Published on 31 July 2024 at 13:58

While the summer heat is returning, warming up degree by degree, she finds solace in the cool air conditioning of her house. It isn’t quiet by any means, because between the cacophony of the humming of the bathroom fan, the ever-so slight whirls of the ceiling fans, and the slight sound of the ac vents sweeping cool air into the room, she can hear the barking of her dogs with their warnings of neighbors taking their daily walks, squirrels scattering on the roof, and of course letting her know that there are cats, many cats, taking over the hood. She may be alone, but it is not silent. Oddly, she finds comfort in those things, and her mind is as clear today as it would be in dead silence.

She reflects on the last time she had complete silence around her. Years ago, when she found something in church, or searching for something in a building that is a church, she volunteered to sit for an hour in silence during Lent. She can barely remember the whys and what nots of this activity and what it meant to the faith of that denomination, but it was supposed to be a time of reflection and silence over the Eucharist, the living sacrament. One hour was the sign-up slot, and of course, there were children in tow because they were young, and she had nowhere to take them while she did her duty-besides, she was still in the game of showing them that church was not a terrible thing. It was a weekly requirement that would bring something to their lives. She was just waiting for that aha moment, not only for herself, but for them as well.
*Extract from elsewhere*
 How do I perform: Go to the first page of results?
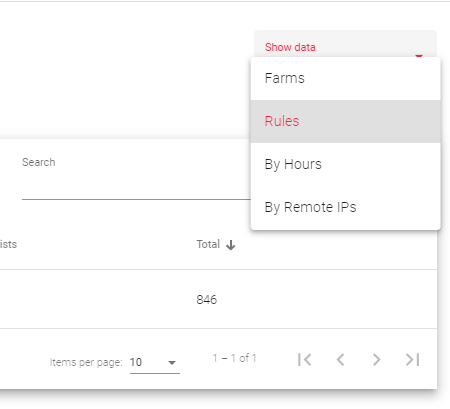[305, 360]
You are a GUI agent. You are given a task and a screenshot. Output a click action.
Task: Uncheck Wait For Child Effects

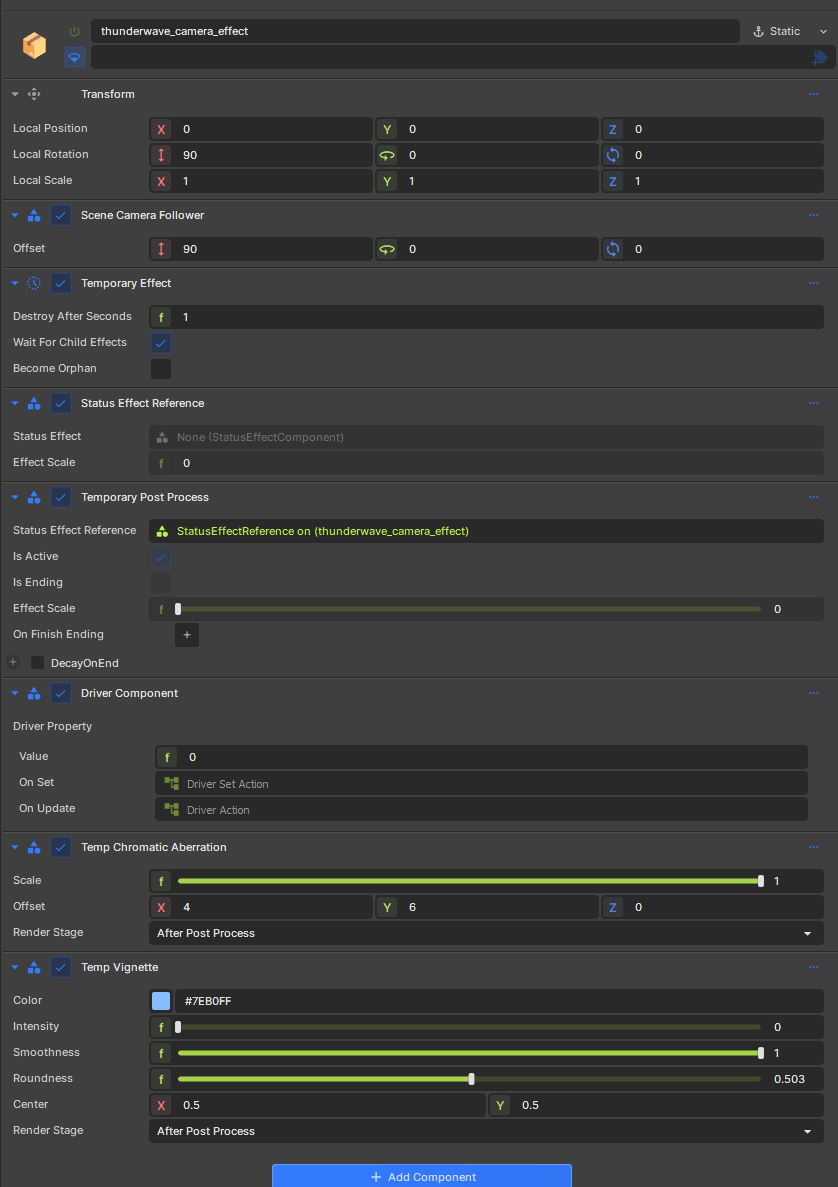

They made their way to the front pew of that church, a building that still looms large and proud on the corner of Broadway and Linwood, as it has for over a hundred years. Genuflecting hitting their knees to the benches, silent prayers going to this mysterious man whose life he had given to save others. Finally seated and staring at the altar where the Eucharist was hidden, she tried to keep her mind open, to allow messages from a higher power to enter, between hushed admonitions to her boys for whom she knew an hour of silence was entirely too much to ask of them. She closed her eyes, whispered barely audible Hail Mary’s, and tried to sweep her mind clean.

She could have predicted that this would be an impossible task because her brain never shut up. At this moment in her life, she struggled daily to keep it in check, along with her emotions, to raise her four children, keep daily attendance at a job that she loved but could really rub her emotions the wrong way. Then there were the doors, those things that were supposed to swing open when she least expected it, giving her opportunities where they might not exist, and having a being that would never give her anything she could not manage. A bizzarro promise that never seemed to come to fruition.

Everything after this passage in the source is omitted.